I am getting eval metrics which are very off, I am using trl's SFTTrainer and unsloth_train to avoid gradient accumulation bug. I have isolated this to versions from 2025.2.6 onwards.

I ran the code yesterday and models were training well. but today the evaluation metrics were all off.
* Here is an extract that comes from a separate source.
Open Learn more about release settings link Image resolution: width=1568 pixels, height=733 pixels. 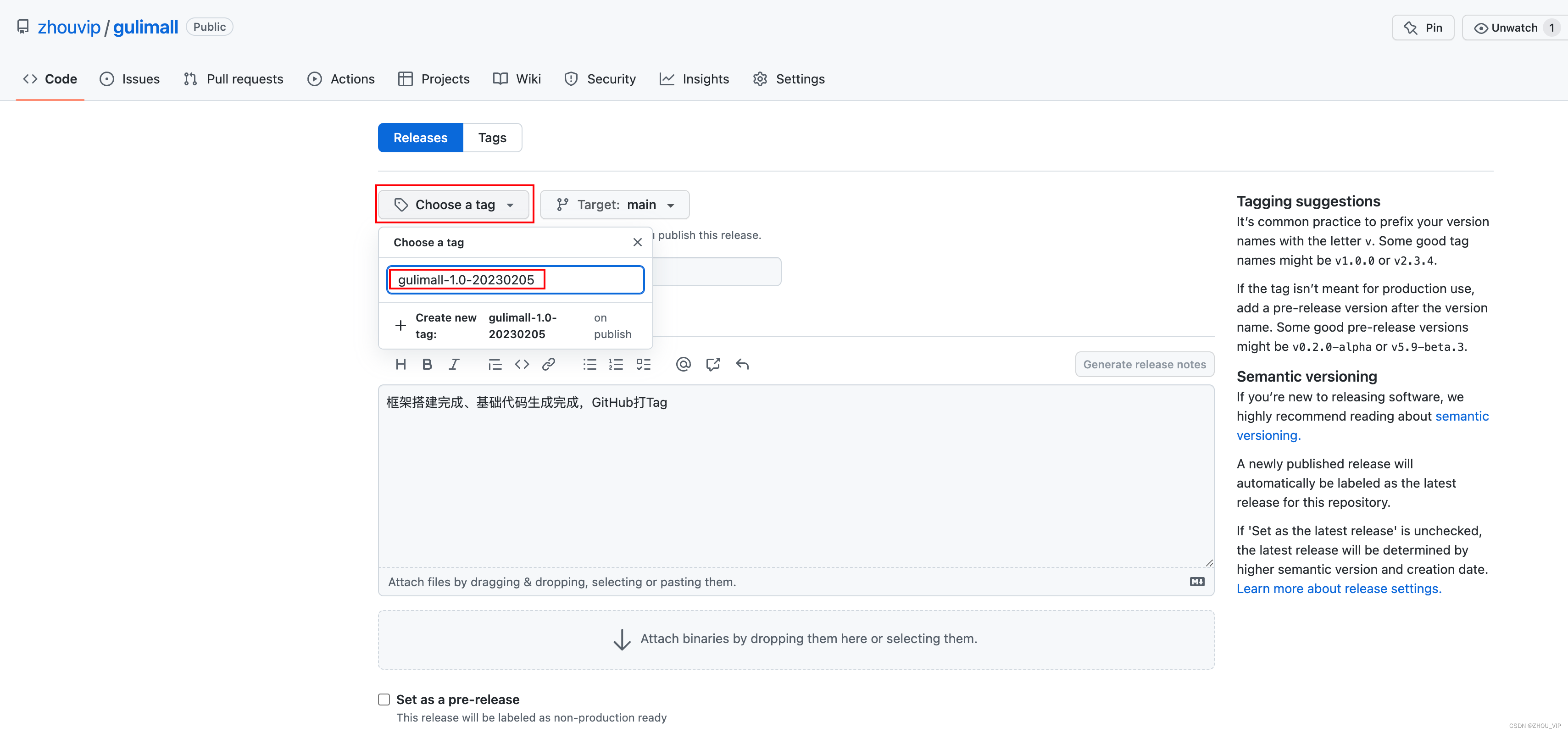1339,589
On further investigation i found that four new versions were released today 2025.2.6 to 2025.2.9. My code was giving correct metrics till version 2025.2.5. I initially suspected the releases to be due to trl update from 0.14.0 to 0.15.0. Which was the case, since it was not compatible with the older version (2025.2.5) and was from 2025.2.6 onwards.
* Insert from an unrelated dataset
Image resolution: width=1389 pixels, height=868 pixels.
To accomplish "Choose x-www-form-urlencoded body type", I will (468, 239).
I suspected thus the issue to also be caused by trl and not unsloth, however on further investigation, even using the 2025.2.6 version with trl 0.14.0, thus the error is probably with some internal changes of how logits may be getting handled when passed on for either compute or pre-processing in unsloth_train.

I am still not sure of the root cause, and i am myself investigating the same.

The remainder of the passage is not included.